The idea of ‘safe spaces’ for any minority group often sets people on edge faster than just about anything else to do with inclusion talk. I get it. I really, really get it. Making these safe spaces where only members of group X can be creates an automatic rift between the majority and the minority, and it’s that gap we’re trying to close. Doesn’t make any sense, right? On the surface, no it really doesn’t. But I ask you to take a look at it from another angle.

I want you to meet Dana. Dana comes from a very small town in Texas. Fifty miles from anything close to metropolitan culture, very much not a safe space to be open about being a lesbian most of the time. Which is a problem for Dana. It makes it very hard to date, very hard to even be there. Not only that, but she’s sort of stuck. However, the town pretty much knows because, at one point or another, she came out, and word got around. And they make it a challenge for her. She can’t get hired for summer jobs. She almost doesn’t graduate high school because Mr. Smith, the senior lit teacher, didn’t approve of her lifestyle. Dana can barely look at a woman her own age without someone overreacting and calling her every slur in the book, and some that they just made up on the spot.

This has an effect on anyone, no matter what they say. That constant grinding down of confidence and self-worth is a struggle. That’s not to say it happens everywhere or to everyone. But to deny that it happens would be to deny people due recognition of what they went through, and that’s not cool. For people who live in the situation Dana lives in, it can take years to build up that self-image again, and even then it’s not always so solid. It can be incredibly fragile.

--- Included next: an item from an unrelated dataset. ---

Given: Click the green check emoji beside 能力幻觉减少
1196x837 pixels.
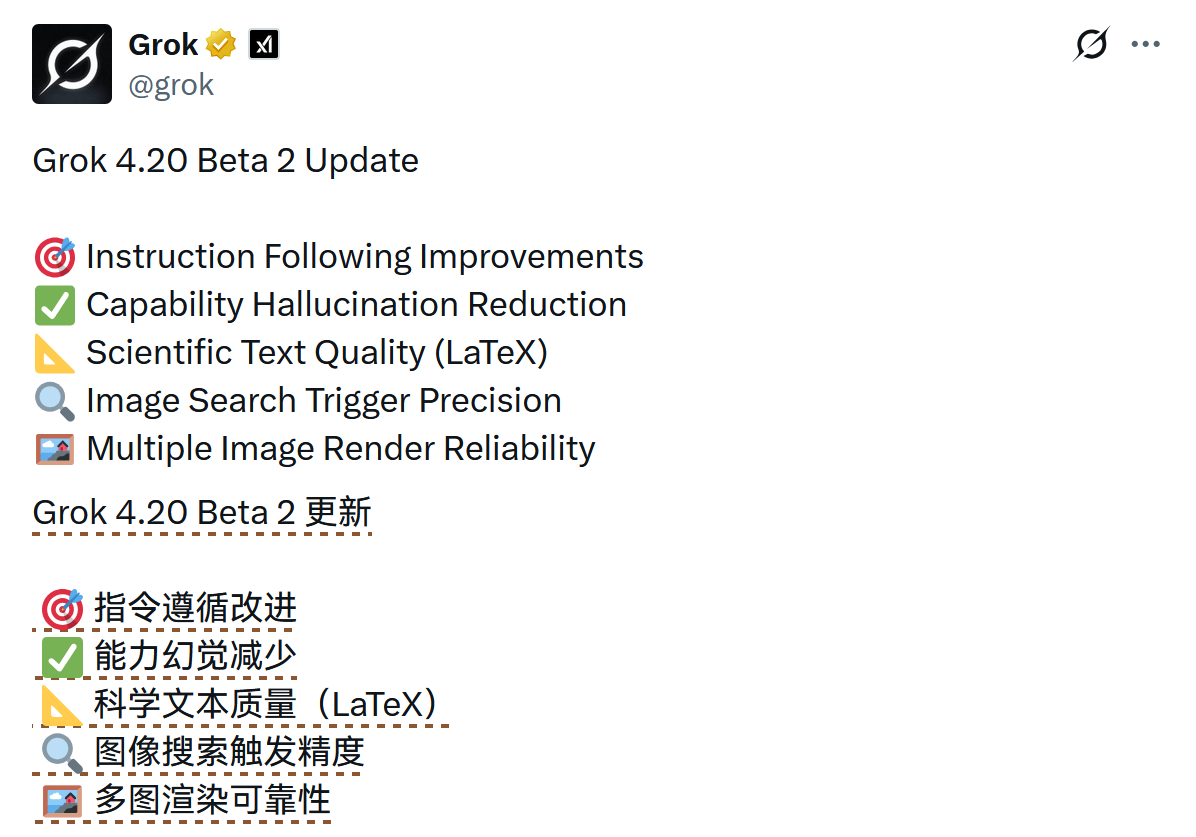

This is where I say safe spaces come in handy. In the SF/F community, this could be a QUILTBAG+ Facebook group, an agreed meeting at a convention, or just a meeting with like-minded people. I don’t think that it should be restricted to only members of the QUILTBAG+ community. Let the allies in. The idea is to keep it safe. Don’t let in people who are there to cause harm or insult people.

Some people may never make it past that safe space. You know what? At least they have what that space gives them. They have camaraderie, at long last. But a lot of people will move past it. With the support that they receive from something like that, they can create not only that self-worth, but that initial support system they can turn to if something does go wrong, or if something becomes too much for them to handle.

Cut back to Dana, finally with enough money to go the fifty miles to the nearest SF/F con, along with a few close friends who are regulars. She wouldn’t have gotten there without the safe space created to build her up and bring her into the community as a whole. So yeah, these safe spaces that pop up occasionally, normally with great ire attached, serve a very important purpose. They provide a way into the SF/F community. So if you’re looking for ways to bring more QUILTBAG+ individuals into your group or your convention or what have you? Don’t immediately balk at the idea of a sort of jumping off point for them. Let people take the time they need, and then hopefully they’ll mingle when they’re ready.